Exercise requirements: Rewrite the listing below as a numbered list, one item per line, and leave out any blank lines.

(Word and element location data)
════════════════
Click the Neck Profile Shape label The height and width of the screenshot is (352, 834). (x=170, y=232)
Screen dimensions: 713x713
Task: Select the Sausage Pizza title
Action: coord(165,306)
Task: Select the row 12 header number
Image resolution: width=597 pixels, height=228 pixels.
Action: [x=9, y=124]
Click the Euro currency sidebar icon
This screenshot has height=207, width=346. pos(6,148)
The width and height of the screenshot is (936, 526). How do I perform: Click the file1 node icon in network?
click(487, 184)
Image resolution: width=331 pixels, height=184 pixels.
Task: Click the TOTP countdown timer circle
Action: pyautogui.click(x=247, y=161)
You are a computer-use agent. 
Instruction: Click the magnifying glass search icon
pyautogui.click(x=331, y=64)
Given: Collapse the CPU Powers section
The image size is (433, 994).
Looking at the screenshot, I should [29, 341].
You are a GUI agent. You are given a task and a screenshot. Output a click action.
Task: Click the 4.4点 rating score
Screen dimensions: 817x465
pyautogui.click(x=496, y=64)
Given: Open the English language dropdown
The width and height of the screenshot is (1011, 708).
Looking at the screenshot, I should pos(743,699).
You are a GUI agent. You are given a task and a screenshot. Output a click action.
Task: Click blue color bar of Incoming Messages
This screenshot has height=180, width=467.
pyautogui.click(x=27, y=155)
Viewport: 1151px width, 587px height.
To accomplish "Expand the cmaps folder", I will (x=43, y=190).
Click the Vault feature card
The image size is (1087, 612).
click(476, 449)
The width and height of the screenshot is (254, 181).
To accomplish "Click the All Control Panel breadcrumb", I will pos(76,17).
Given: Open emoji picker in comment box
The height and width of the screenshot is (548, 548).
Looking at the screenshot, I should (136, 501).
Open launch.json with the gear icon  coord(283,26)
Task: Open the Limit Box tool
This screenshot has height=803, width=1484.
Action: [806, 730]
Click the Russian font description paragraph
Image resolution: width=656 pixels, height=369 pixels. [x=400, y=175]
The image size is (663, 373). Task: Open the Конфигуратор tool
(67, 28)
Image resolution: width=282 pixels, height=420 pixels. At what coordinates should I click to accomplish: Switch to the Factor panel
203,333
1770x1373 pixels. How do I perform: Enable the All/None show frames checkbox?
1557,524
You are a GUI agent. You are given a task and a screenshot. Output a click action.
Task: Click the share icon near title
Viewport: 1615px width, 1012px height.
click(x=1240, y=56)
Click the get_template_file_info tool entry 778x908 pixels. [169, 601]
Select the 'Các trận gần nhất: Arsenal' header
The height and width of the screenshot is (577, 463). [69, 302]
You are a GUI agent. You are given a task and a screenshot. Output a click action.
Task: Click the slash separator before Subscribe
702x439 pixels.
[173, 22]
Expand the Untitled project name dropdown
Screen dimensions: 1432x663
════════════════
The answer:
1. Click the Neck Profile Shape label The height and width of the screenshot is (352, 834). (x=170, y=232)
2. Screen dimensions: 713x713
3. Task: Select the Sausage Pizza title
4. Action: coord(165,306)
5. Task: Select the row 12 header number
6. Image resolution: width=597 pixels, height=228 pixels.
7. Action: [x=9, y=124]
8. Click the Euro currency sidebar icon
9. This screenshot has height=207, width=346. pos(6,148)
10. The width and height of the screenshot is (936, 526). How do I perform: Click the file1 node icon in network?
11. click(487, 184)
12. Image resolution: width=331 pixels, height=184 pixels.
13. Task: Click the TOTP countdown timer circle
14. Action: pyautogui.click(x=247, y=161)
15. You are a computer-use agent. 
16. Instruction: Click the magnifying glass search icon
17. pyautogui.click(x=331, y=64)
18. Given: Collapse the CPU Powers section
19. The image size is (433, 994).
20. Looking at the screenshot, I should [29, 341].
21. You are a GUI agent. You are given a task and a screenshot. Output a click action.
22. Task: Click the 4.4点 rating score
23. Screen dimensions: 817x465
24. pyautogui.click(x=496, y=64)
25. Given: Open the English language dropdown
26. The width and height of the screenshot is (1011, 708).
27. Looking at the screenshot, I should pos(743,699).
28. You are a GUI agent. You are given a task and a screenshot. Output a click action.
29. Task: Click blue color bar of Incoming Messages
30. This screenshot has height=180, width=467.
31. pyautogui.click(x=27, y=155)
32. Viewport: 1151px width, 587px height.
33. To accomplish "Expand the cmaps folder", I will (x=43, y=190).
34. Click the Vault feature card
35. The image size is (1087, 612).
36. click(476, 449)
37. The width and height of the screenshot is (254, 181).
38. To accomplish "Click the All Control Panel breadcrumb", I will pos(76,17).
39. Given: Open emoji picker in comment box
40. The height and width of the screenshot is (548, 548).
41. Looking at the screenshot, I should (136, 501).
42. Open launch.json with the gear icon  coord(283,26)
43. Task: Open the Limit Box tool
44. This screenshot has height=803, width=1484.
45. Action: [806, 730]
46. Click the Russian font description paragraph
47. Image resolution: width=656 pixels, height=369 pixels. [x=400, y=175]
48. The image size is (663, 373). Task: Open the Конфигуратор tool
49. (67, 28)
50. Image resolution: width=282 pixels, height=420 pixels. At what coordinates should I click to accomplish: Switch to the Factor panel
51. 203,333
52. 1770x1373 pixels. How do I perform: Enable the All/None show frames checkbox?
53. 1557,524
54. You are a GUI agent. You are given a task and a screenshot. Output a click action.
55. Task: Click the share icon near title
56. Viewport: 1615px width, 1012px height.
57. click(x=1240, y=56)
58. Click the get_template_file_info tool entry 778x908 pixels. [169, 601]
59. Select the 'Các trận gần nhất: Arsenal' header
60. The height and width of the screenshot is (577, 463). [69, 302]
61. You are a GUI agent. You are given a task and a screenshot. Output a click action.
62. Task: Click the slash separator before Subscribe
63. 702x439 pixels.
64. [173, 22]
65. Expand the Untitled project name dropdown
66. Screen dimensions: 1432x663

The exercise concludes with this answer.